Just near us in the market were a few other rhubarb growers. One from Wheelers Hill always had bigger, better, redder rhubarb than ours; in fact it was huge. He always sold out first and for a better price. He wouldn't sell or swap any of his plants, a real sore point, as we did him lots of favours over the years, such as towing his broken down truck home, and selling his load when he took sick at the market. Suddenly he stopped coming to market and Dad decided to visit him to see what was wrong. Well in just a few short weeks the farm was gone - house, sheds, everything. It had been subdivided for housing, bulldozed flat, top soil sold, no trace of any rhubarb remained and never heard from him again. Dad was very hurt as he never even said goodbye after probably an acquaintance spanning 20 years.

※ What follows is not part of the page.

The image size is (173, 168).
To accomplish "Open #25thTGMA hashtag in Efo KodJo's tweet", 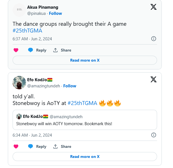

Dad grew a winter rhubarb - green as grass in the summer, but as the winter progressed it turned red. "Barbed Wire" was its name. The Army ordered it by the 100's of sack bags full. It was sold by weight at a very low fixed price set by the Government to avoid war time profiteering. Well my job was to hold the bags open while Dad shovelled in sand to bring the weight up. 5 shovelfuls seemed about right. Dad wasn't allowed to go to war but had to feed the army cheaply. They confiscated his very old truck for the war effort. No truck, no petrol, just an old Nash car with running boards. The local engineers converted it to run on plentiful Kerosene. Struggle, struggle, our shipments were impossible, as we had no transport to deliver the rhubarb or get chook manure. Our shipments got less and less, tiny in fact, and the army yelled for more. One day the army rang up - get down to the docks there's a free brand new 5 ton army truck for you. Just paint over the khaki so it doesn't look like it came from the army - we need more rhubarb. Life was sweet once more. But things changed. Gradually rhubarb sales slowed down, and by the time I left school it was very slow. I modernized the farm. Tractors, dams, pumps, fixed sprinklers, and more modern crops catering for the influx of immigrants, Italians, Greeks, Maltese. Mediterranean crops were the way to go, rhubarb was too slow for this new fast way of life. Girls, fast cars, race boats were all money demanding. So I ploughed all the rhubarb up, Dad was a bit quiet for a day or so - don't know why. I never grew another stick of rhubarb for 50 years. Started again in 2008 but that's another story!